Abnormalities of the Female Reproductive Tract (Müllerian Anomalies)
Revised 2023
What are the Müllerian ducts?
Like other organs in the body, the uterus and fallopian tubes take shape while a fetus is still inside the uterus. These reproductive organs develop from two ducts known as the Müllerian ducts.
During normal development, these ducts come together, fuse, and the intervening tissue wall disappears. When this happens, a single uterus with an open cavity and two fallopian tubes are formed. Sometimes, however, the uterus and fallopian tubes may not form as they should. These malformations are called Müllerian anomalies. Müllerian anomalies may make it difficult or impossible to become pregnant.
What types of müllerian anomalies are there?
There are an indefinite number of anomalies in development, but the most common types are:
- Müllerian agenesis, which is a failure to form the uterus and fallopian tubes
- Disorders of fusion, which occur when the müllerian ducts fail to come together correctly
Sometimes, kidney problems may be present in women with müllerian abnormalities, mainly because the kidneys develop next to the müllerian system.
What is Müllerian agenesis?
Müllerian agenesis (sometimes called Mayer-Rokitansky-Kuster Hauser [MRKH] syndrome) happens when the uterus, cervix (opening of the uterus), and upper vagina don’t develop correctly or at all. Instead, there is a small vaginal opening or dimple.
An individual with MRKH has normal ovaries and will have normal development of breasts, clitoris (part of the vulva), and vulva (external genitalia). The cause is often unknown, but it occurs early in development.
An individual with MRKH may not become aware until they are older. The main symptoms are the absence of periods and/or pain when attempting sexual intercourse. An individual with MRKH can sometimes have surgery or use dilators to enlarge the vagina. Also, since an individual with MRKH has ovaries that produce eggs, having biologically related children is possible, but will require use of vitro fertilization (IVF) and a gestational carrier or uterine transplant.
What types of Müllerian duct fusion disorders are there?
Some simple examples pictured below include:
- A complete duplication of the uterus. In this situation, there are two uteri, cervices, and vaginas.
- A bicornuate uterus, in which two uteri share a single cervix and vagina.
- A septate uterus. In this situation, there is typically a fibrous band of tissue going through the uterus.
- An arcuate uterus, which means there is a mild indentation of the inner top wall of the uterus.
Can Müllerian anomalies be corrected with surgery?
It is important to note there are many variations of mullerian anomalies, and not all require surgical correction.
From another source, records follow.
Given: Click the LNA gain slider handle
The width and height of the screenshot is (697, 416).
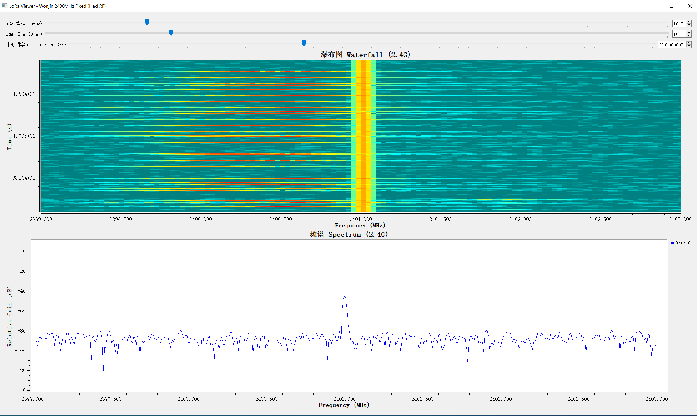Looking at the screenshot, I should pos(171,33).
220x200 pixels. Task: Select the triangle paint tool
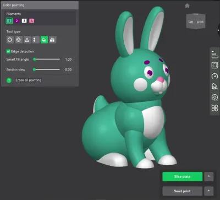27,40
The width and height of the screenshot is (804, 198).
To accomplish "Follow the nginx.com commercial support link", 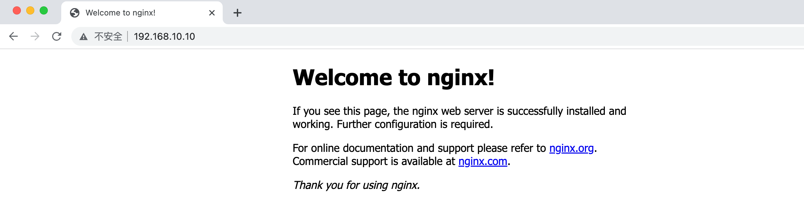I will click(482, 162).
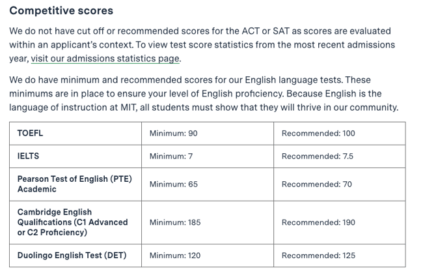The width and height of the screenshot is (423, 277).
Task: Click the paragraph about English language test minimums
Action: 204,94
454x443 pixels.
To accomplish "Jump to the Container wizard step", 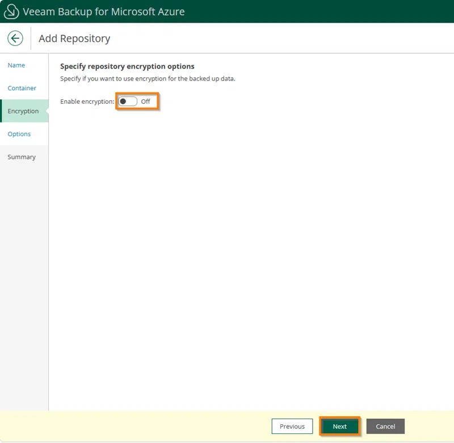I will [22, 88].
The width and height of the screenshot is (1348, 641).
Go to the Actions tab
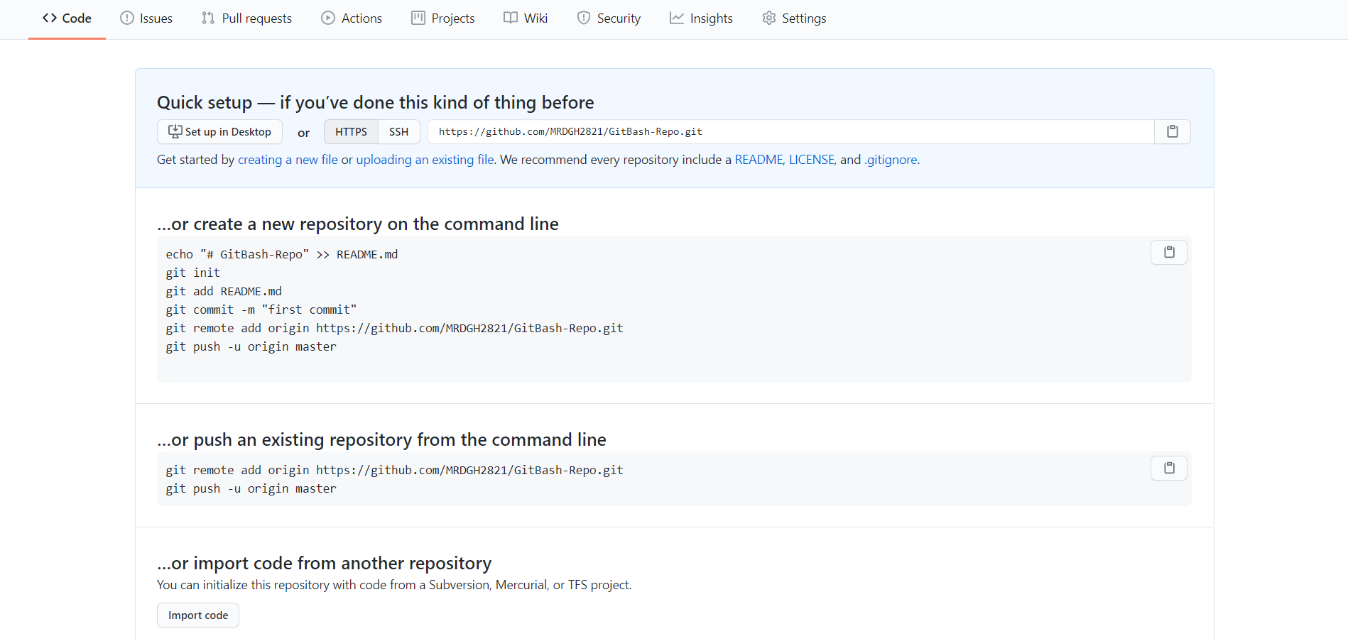point(352,18)
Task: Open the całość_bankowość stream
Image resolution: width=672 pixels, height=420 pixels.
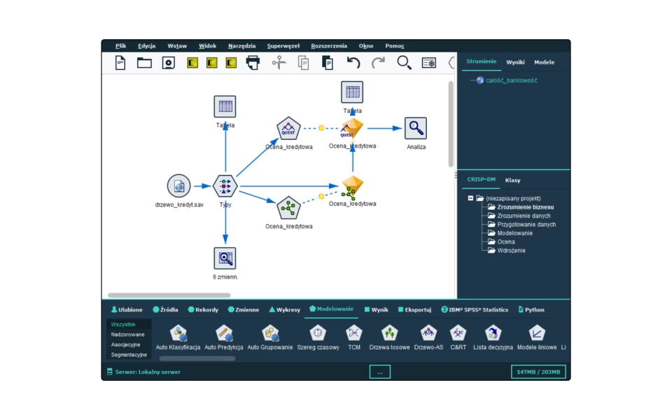Action: click(x=511, y=81)
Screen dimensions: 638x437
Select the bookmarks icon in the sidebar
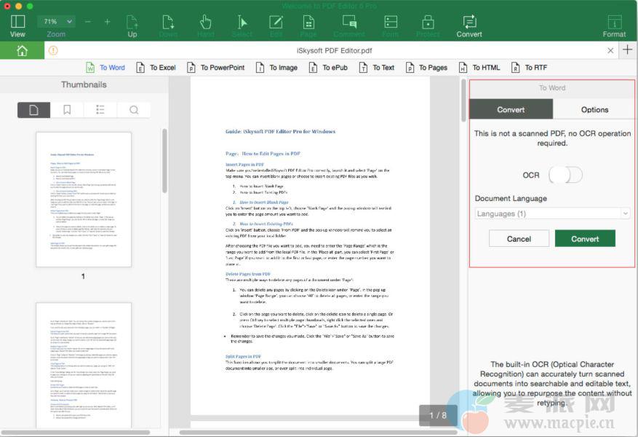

You should speak with your doctor about what is right for your situation. For instance, some individuals may have painful periods relating to their anatomical difference, which may improve with surgery.
How do Müllerian anomalies impact an individual’s ability to get pregnant?
It depends on the anomaly. While those with Mullerian agenesis will require a gestational carrier or uterine transplant to carry a pregnancy, many individuals with fusion disorders can become pregnant and carry a pregnancy without complications. Due to the shape of the uterus, however, some individuals with fusion disorders may be at higher risk for pregnancy complications, like miscarriages, preterm births, and breech positions of the baby. Difficulties with pregnancy depend on the specific fusion disorder present. The best way to diagnose a fusion disorder is with 3D ultrasound, magnetic resonance imaging (MRI), or a surgical procedure.